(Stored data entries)
▶

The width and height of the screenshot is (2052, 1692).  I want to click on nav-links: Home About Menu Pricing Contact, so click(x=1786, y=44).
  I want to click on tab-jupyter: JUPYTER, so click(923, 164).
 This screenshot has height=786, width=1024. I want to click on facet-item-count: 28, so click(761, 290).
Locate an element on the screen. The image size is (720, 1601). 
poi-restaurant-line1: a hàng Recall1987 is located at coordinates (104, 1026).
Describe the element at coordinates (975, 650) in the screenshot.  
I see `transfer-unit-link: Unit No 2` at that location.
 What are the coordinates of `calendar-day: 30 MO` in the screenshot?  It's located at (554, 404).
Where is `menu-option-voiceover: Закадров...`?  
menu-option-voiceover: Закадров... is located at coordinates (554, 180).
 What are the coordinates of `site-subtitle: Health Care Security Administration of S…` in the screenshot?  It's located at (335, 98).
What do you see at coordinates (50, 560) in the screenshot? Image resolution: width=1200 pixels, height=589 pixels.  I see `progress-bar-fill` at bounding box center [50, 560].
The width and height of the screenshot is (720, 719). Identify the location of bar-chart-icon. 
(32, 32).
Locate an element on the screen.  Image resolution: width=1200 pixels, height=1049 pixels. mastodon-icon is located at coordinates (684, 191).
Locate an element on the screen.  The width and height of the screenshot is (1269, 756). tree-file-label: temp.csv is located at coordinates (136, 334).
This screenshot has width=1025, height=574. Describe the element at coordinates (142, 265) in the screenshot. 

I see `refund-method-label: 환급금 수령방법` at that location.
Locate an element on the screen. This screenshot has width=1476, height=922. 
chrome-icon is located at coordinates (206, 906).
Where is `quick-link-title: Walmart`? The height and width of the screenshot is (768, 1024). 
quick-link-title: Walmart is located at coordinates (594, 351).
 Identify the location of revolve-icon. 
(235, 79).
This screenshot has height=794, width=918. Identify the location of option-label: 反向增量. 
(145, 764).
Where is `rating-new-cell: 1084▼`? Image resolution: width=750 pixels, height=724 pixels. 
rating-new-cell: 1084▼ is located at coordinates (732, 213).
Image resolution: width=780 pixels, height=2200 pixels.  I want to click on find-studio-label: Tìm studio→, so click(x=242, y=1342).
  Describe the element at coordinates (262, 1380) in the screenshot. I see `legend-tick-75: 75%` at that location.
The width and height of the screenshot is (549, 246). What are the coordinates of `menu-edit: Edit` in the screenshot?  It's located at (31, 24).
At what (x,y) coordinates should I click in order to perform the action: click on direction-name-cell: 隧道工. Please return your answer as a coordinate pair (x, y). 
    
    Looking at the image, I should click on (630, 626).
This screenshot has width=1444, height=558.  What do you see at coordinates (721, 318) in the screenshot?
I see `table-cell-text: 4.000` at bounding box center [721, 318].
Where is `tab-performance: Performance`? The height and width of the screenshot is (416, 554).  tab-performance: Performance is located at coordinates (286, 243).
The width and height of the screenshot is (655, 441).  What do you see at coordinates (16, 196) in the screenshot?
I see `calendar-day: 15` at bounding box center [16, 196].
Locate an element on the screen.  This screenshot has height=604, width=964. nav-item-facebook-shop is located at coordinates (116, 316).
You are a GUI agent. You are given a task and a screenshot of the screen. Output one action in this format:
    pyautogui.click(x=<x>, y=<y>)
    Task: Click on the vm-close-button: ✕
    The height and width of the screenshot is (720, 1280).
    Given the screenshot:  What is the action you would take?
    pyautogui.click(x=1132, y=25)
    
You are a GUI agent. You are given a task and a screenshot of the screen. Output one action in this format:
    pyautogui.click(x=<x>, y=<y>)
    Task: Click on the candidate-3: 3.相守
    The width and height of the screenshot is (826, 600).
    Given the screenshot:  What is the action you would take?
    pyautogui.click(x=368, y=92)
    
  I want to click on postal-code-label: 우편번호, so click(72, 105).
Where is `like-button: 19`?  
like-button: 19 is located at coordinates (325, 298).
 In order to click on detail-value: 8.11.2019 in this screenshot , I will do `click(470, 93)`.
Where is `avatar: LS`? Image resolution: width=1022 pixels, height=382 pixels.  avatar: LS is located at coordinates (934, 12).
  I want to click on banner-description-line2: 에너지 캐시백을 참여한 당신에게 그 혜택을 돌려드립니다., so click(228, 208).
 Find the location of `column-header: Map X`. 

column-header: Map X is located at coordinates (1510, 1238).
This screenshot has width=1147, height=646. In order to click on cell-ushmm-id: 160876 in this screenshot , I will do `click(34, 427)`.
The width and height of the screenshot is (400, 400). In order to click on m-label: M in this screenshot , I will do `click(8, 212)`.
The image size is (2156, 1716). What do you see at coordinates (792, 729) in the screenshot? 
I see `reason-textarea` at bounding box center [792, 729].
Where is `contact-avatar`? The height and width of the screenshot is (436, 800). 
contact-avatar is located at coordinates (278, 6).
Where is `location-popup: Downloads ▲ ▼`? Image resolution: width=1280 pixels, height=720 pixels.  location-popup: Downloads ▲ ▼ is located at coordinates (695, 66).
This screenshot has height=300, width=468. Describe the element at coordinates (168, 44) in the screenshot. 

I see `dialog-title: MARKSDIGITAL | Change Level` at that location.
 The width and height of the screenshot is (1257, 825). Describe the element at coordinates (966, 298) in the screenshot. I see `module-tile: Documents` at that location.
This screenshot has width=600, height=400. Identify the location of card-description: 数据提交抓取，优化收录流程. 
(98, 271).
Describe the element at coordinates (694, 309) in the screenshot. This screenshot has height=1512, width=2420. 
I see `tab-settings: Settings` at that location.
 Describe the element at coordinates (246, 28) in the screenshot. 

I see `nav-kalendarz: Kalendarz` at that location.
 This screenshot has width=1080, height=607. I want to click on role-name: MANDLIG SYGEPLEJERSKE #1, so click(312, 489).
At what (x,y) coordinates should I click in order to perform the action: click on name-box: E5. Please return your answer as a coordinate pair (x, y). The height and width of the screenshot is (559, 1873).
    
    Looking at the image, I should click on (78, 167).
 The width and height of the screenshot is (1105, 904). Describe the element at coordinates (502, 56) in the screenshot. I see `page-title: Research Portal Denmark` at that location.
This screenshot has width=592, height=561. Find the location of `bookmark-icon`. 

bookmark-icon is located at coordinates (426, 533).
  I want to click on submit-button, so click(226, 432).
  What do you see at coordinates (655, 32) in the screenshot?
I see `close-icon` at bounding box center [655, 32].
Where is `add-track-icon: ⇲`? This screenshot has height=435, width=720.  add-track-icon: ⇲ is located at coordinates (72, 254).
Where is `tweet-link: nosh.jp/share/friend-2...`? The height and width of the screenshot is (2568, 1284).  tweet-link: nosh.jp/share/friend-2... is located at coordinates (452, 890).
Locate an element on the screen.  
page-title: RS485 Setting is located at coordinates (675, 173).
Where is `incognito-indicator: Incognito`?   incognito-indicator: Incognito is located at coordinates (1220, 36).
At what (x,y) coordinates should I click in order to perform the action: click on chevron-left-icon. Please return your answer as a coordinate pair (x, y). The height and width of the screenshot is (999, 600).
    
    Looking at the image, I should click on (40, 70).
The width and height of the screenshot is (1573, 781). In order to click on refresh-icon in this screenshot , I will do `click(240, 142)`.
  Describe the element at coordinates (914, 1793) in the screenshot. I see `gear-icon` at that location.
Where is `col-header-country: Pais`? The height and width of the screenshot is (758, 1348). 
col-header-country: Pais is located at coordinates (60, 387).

◀

• What the task asks: Copy out the lines from the one containing "In order to click on detail-value: 8.11.2019" down to the one containing "I want to click on banner-description-line2: 에너지", keeping both of those lines and reproducing the text without any changes.

• Reply:
 In order to click on detail-value: 8.11.2019 in this screenshot , I will do `click(470, 93)`.
Where is `avatar: LS`? Image resolution: width=1022 pixels, height=382 pixels.  avatar: LS is located at coordinates (934, 12).
  I want to click on banner-description-line2: 에너지 캐시백을 참여한 당신에게 그 혜택을 돌려드립니다., so click(228, 208).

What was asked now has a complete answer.